[Start SELECTED EXCERPT]

2. Ascertaining the differences between the prior art and the claims at issue.
3. Resolving the level of ordinary skill in the pertinent art.
4. Considering objective evidence present in the application indicating obviousness or nonobviousness.
This application currently names joint inventors. In considering patentability of the claims the examiner presumes that the subject matter of the various claims was commonly owned as of the effective filing date of the claimed invention(s) absent any evidence to the contrary. Applicant is advised of the obligation under 37 CFR 1.56 to point out the inventor and effective filing dates of each claim that was not commonly owned as of the effective filing date of the later invention in order for the examiner to consider the applicability of 35 U.S.C. 102(b)(2)(C) for any potential 35 U.S.C. 102(a)(2) prior art against the later invention.
Claim(s) 1, 2, 8, 9, 15, and 16 is/are rejected under 35 U.S.C. 103 as being unpatentable over Krishnan (US 2021/0110306 A1), AWS Neuron (“Data Parallel Inference on Torch Neuron”, 2022), Kim (“Optional: Data Parallelism”, 2017) and Wikipedia (“Sparse matrix”, 2022).
Regarding claim 1, Krishnan teaches
A system, comprising: ([0004] - [0005] states "FIG. 1A illustrates an example of a system architecture in accordance with various embodiments of the present disclosure. FIG. 1B illustrates an example of a computer system that may be used in conjunction with embodiments of the present disclosure."
at least one processor; and ([0037] states "Both the server 20 and the user devices 42 may include hardware components of typical computing devices, including a processor, input devices (e.g., keyboard, pointing device, microphone for voice commands, buttons, touch screen, etc.), and output devices ( e.g., a display device, speakers, and the like ). The server 20 and user devices 42 may include computer-readable media, e.g., memory and storage devices (e.g., flash memory, hard drive, optical disk drive, magnetic disk drive, and the like) containing computer instructions that implement the functionality disclosed herein when executed by the processor.")

[End SELECTED EXCERPT]

▸ EXERCISE AIM
From the patent office action excerpt, set down word for word the passage that runs from "3. Resolving the" to "the later invention.".

[Start RECORDED INFORMATION]

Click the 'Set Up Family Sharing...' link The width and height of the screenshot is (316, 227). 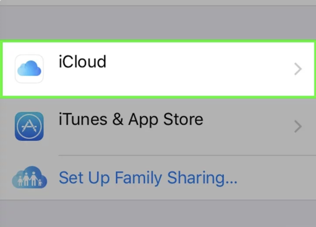(x=148, y=178)
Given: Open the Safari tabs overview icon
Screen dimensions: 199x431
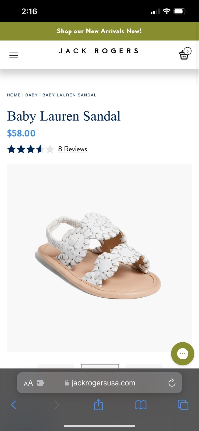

[End RECORDED INFORMATION]

▸ RESPONSE TO THIS EXERCISE
3. Resolving the level of ordinary skill in the pertinent art.
4. Considering objective evidence present in the application indicating obviousness or nonobviousness.
This application currently names joint inventors. In considering patentability of the claims the examiner presumes that the subject matter of the various claims was commonly owned as of the effective filing date of the claimed invention(s) absent any evidence to the contrary. Applicant is advised of the obligation under 37 CFR 1.56 to point out the inventor and effective filing dates of each claim that was not commonly owned as of the effective filing date of the later invention in order for the examiner to consider the applicability of 35 U.S.C. 102(b)(2)(C) for any potential 35 U.S.C. 102(a)(2) prior art against the later invention.